---- Dataset entries

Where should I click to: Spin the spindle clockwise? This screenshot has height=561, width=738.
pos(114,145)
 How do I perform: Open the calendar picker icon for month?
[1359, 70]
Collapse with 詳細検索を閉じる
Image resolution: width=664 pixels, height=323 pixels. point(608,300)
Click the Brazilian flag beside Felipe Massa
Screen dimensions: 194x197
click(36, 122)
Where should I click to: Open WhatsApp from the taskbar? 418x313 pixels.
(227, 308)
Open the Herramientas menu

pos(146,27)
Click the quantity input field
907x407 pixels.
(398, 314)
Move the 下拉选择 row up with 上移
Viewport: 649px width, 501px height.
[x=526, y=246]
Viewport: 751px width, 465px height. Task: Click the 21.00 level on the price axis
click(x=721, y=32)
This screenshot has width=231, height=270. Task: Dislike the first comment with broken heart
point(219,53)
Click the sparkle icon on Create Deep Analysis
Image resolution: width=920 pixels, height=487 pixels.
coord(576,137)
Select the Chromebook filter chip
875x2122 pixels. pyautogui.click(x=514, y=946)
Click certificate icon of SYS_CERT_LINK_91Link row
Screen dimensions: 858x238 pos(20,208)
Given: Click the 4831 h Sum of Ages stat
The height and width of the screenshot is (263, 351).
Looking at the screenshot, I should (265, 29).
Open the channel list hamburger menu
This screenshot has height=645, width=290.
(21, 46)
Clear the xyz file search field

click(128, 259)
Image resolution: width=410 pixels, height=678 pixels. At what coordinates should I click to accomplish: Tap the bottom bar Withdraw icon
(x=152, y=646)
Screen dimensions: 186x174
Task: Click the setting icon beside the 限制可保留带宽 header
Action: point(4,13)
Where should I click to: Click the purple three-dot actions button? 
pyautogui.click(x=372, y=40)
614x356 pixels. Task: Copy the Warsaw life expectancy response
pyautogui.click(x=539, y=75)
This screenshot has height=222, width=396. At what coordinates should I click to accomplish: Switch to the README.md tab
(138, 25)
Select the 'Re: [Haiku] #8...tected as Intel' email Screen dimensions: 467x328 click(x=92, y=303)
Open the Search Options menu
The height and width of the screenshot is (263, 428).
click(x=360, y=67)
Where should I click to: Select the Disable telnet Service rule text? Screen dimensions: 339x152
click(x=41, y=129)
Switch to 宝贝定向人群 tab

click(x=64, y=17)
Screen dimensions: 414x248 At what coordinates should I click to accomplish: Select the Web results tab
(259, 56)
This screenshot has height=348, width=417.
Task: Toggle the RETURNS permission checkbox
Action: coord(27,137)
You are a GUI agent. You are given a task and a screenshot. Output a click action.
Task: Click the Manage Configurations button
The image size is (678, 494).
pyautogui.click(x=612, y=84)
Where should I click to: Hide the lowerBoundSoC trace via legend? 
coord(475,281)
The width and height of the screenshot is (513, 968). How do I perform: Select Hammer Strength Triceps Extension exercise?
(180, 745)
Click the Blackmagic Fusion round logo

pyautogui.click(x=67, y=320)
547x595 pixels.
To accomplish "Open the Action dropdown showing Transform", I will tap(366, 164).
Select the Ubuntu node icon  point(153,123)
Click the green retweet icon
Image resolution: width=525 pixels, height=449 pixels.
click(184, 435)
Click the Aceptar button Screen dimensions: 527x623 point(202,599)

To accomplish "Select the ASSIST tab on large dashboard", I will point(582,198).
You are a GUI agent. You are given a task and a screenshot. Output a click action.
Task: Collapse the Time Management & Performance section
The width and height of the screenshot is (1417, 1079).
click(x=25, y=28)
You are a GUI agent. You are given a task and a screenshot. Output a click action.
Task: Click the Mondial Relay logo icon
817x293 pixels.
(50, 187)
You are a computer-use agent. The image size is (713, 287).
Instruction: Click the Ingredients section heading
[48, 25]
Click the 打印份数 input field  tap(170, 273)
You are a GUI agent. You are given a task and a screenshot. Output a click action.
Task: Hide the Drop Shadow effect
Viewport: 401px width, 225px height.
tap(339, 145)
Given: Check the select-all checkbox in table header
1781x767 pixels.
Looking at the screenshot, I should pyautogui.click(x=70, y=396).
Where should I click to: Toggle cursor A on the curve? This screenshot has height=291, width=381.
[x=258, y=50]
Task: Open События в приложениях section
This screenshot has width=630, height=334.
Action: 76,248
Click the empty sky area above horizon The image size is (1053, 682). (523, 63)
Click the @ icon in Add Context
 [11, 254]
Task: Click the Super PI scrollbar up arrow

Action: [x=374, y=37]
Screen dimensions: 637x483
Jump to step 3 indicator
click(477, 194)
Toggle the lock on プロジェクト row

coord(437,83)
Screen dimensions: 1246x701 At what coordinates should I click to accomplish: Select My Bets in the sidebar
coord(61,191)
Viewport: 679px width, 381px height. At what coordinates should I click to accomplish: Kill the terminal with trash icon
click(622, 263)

--------

* **Work item**
Write all the entries out again exactly as they are.

* **Finished task**
Where should I click to: Spin the spindle clockwise? This screenshot has height=561, width=738.
pos(114,145)
 How do I perform: Open the calendar picker icon for month?
[1359, 70]
Collapse with 詳細検索を閉じる
Image resolution: width=664 pixels, height=323 pixels. point(608,300)
Click the Brazilian flag beside Felipe Massa
Screen dimensions: 194x197
click(36, 122)
Where should I click to: Open WhatsApp from the taskbar? 418x313 pixels.
(227, 308)
Open the Herramientas menu

pos(146,27)
Click the quantity input field
907x407 pixels.
(398, 314)
Move the 下拉选择 row up with 上移
Viewport: 649px width, 501px height.
[x=526, y=246]
Viewport: 751px width, 465px height. Task: Click the 21.00 level on the price axis
click(x=721, y=32)
This screenshot has width=231, height=270. Task: Dislike the first comment with broken heart
point(219,53)
Click the sparkle icon on Create Deep Analysis
Image resolution: width=920 pixels, height=487 pixels.
coord(576,137)
Select the Chromebook filter chip
875x2122 pixels. pyautogui.click(x=514, y=946)
Click certificate icon of SYS_CERT_LINK_91Link row
Screen dimensions: 858x238 pos(20,208)
Given: Click the 4831 h Sum of Ages stat
The height and width of the screenshot is (263, 351).
Looking at the screenshot, I should (265, 29).
Open the channel list hamburger menu
This screenshot has height=645, width=290.
(21, 46)
Clear the xyz file search field

click(128, 259)
Image resolution: width=410 pixels, height=678 pixels. At what coordinates should I click to accomplish: Tap the bottom bar Withdraw icon
(x=152, y=646)
Screen dimensions: 186x174
Task: Click the setting icon beside the 限制可保留带宽 header
Action: point(4,13)
Where should I click to: Click the purple three-dot actions button? 
pyautogui.click(x=372, y=40)
614x356 pixels. Task: Copy the Warsaw life expectancy response
pyautogui.click(x=539, y=75)
This screenshot has height=222, width=396. At what coordinates should I click to accomplish: Switch to the README.md tab
(138, 25)
Select the 'Re: [Haiku] #8...tected as Intel' email Screen dimensions: 467x328 click(x=92, y=303)
Open the Search Options menu
The height and width of the screenshot is (263, 428).
click(x=360, y=67)
Where should I click to: Select the Disable telnet Service rule text? Screen dimensions: 339x152
click(x=41, y=129)
Switch to 宝贝定向人群 tab

click(x=64, y=17)
Screen dimensions: 414x248 At what coordinates should I click to accomplish: Select the Web results tab
(259, 56)
This screenshot has height=348, width=417.
Task: Toggle the RETURNS permission checkbox
Action: coord(27,137)
You are a GUI agent. You are given a task and a screenshot. Output a click action.
Task: Click the Manage Configurations button
The image size is (678, 494).
pyautogui.click(x=612, y=84)
Where should I click to: Hide the lowerBoundSoC trace via legend? 
coord(475,281)
The width and height of the screenshot is (513, 968). How do I perform: Select Hammer Strength Triceps Extension exercise?
(180, 745)
Click the Blackmagic Fusion round logo

pyautogui.click(x=67, y=320)
547x595 pixels.
To accomplish "Open the Action dropdown showing Transform", I will tap(366, 164).
Select the Ubuntu node icon  point(153,123)
Click the green retweet icon
Image resolution: width=525 pixels, height=449 pixels.
click(184, 435)
Click the Aceptar button Screen dimensions: 527x623 point(202,599)

To accomplish "Select the ASSIST tab on large dashboard", I will point(582,198).
You are a GUI agent. You are given a task and a screenshot. Output a click action.
Task: Collapse the Time Management & Performance section
The width and height of the screenshot is (1417, 1079).
click(x=25, y=28)
You are a GUI agent. You are given a task and a screenshot. Output a click action.
Task: Click the Mondial Relay logo icon
817x293 pixels.
(50, 187)
You are a computer-use agent. The image size is (713, 287).
Instruction: Click the Ingredients section heading
[48, 25]
Click the 打印份数 input field  tap(170, 273)
You are a GUI agent. You are given a task and a screenshot. Output a click action.
Task: Hide the Drop Shadow effect
Viewport: 401px width, 225px height.
tap(339, 145)
Given: Check the select-all checkbox in table header
1781x767 pixels.
Looking at the screenshot, I should pyautogui.click(x=70, y=396).
Where should I click to: Toggle cursor A on the curve? This screenshot has height=291, width=381.
[x=258, y=50]
Task: Open События в приложениях section
This screenshot has width=630, height=334.
Action: 76,248
Click the empty sky area above horizon The image size is (1053, 682). (523, 63)
Click the @ icon in Add Context
 [11, 254]
Task: Click the Super PI scrollbar up arrow

Action: [x=374, y=37]
Screen dimensions: 637x483
Jump to step 3 indicator
click(477, 194)
Toggle the lock on プロジェクト row

coord(437,83)
Screen dimensions: 1246x701 At what coordinates should I click to accomplish: Select My Bets in the sidebar
coord(61,191)
Viewport: 679px width, 381px height. At what coordinates should I click to accomplish: Kill the terminal with trash icon
click(622, 263)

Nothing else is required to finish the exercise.